Sultan of the Ait Abbas
- Reign: 1510–1559
- Predecessor: Ahmed I
- Successor: Ahmed II
- Died: January 1559 Kalâa of Ait Abbas
- Spouse: A princess of Kuku
- Kabyle name: Ɛebdelɛaziz U Ɛebbas
- Dynasty: Ait Mokran
- Father: Ahmed I
- Religion: Suffism
- Conflicts: Algiers (1520); Oued Zadidja; Tlemcen (1551); Tuggurt; Kalaa (1553); Oued-el-Lhâm; Tlemcen (1557); Kalaa (1559);

= Abdelaziz Ou Abbas =

Sultan of Ait Abbas from 1510 to 1559

Abdelaziz Ou Abbas (Ɛebdelɛaziz U Ɛebbas) was a Sultan of the Kingdom of Ait Abbas. He was the only ruler of the kingdom to hold the title of Sultan.

== Biography ==

He was the son of Ahmed, first sultan of the Kalâa of Ait Abbas, and brother of Ahmed Ait Mokran.

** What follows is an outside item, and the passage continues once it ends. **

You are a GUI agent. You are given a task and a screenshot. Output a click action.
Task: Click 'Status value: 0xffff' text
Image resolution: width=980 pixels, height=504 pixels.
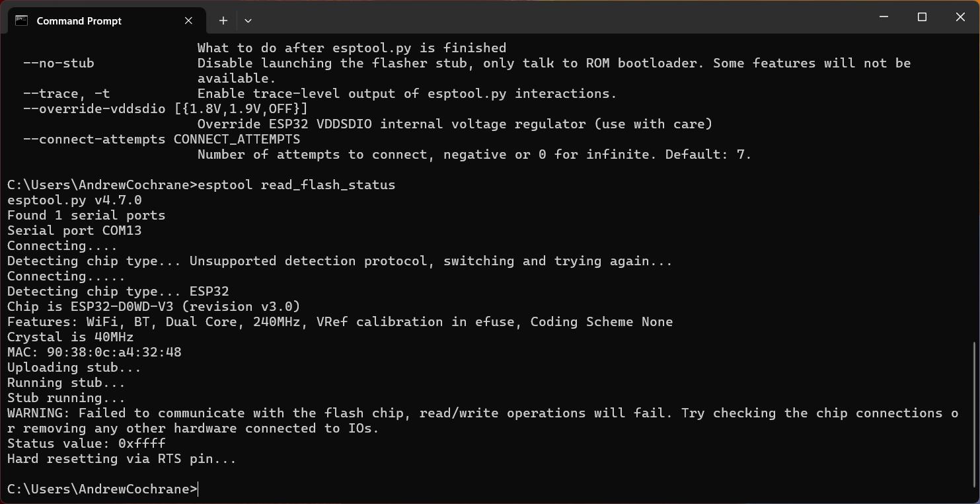point(86,444)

During his reign, the Kalaa became an important town and reached a population of inhabitants. Abdelaziz also militarized the kingdom by building a weapon factory.

In 1551, he joined the expedition against the Saadi Sultanate, with an army of 2,000 soldiers.

He took part in the
Tuggurt Expedition in 1552 with an army of 8,000 auxiliaries.

Around 1553, he concluded an alliance with the kingdom of Kuku and married the daughter of the king of Kuku.

Following the Expedition, his relation with Salah Rais deteriorated due to an inequitable share of the spoils, as well as the machinations of Hasan Corso, who convinced Salah Rais that Abdelaziz intended to incite a rebellion.
After being invited by Salah Rais to stay at the Djenina Palace in order to resolve the conflict, Abdelaziz was the victim of an assassination attempt.

On the second day of the 1559 Siege of the Kalaa of Ait Abbas, he was struck by an arquebus shot in the chest and riddled with bullets along with his horse. His head was taken to Algiers by the Turks as a trophy.

It was later found that, during the battle, he was wearing two coats of mail and was armed with a spear, a shield and a cutlass.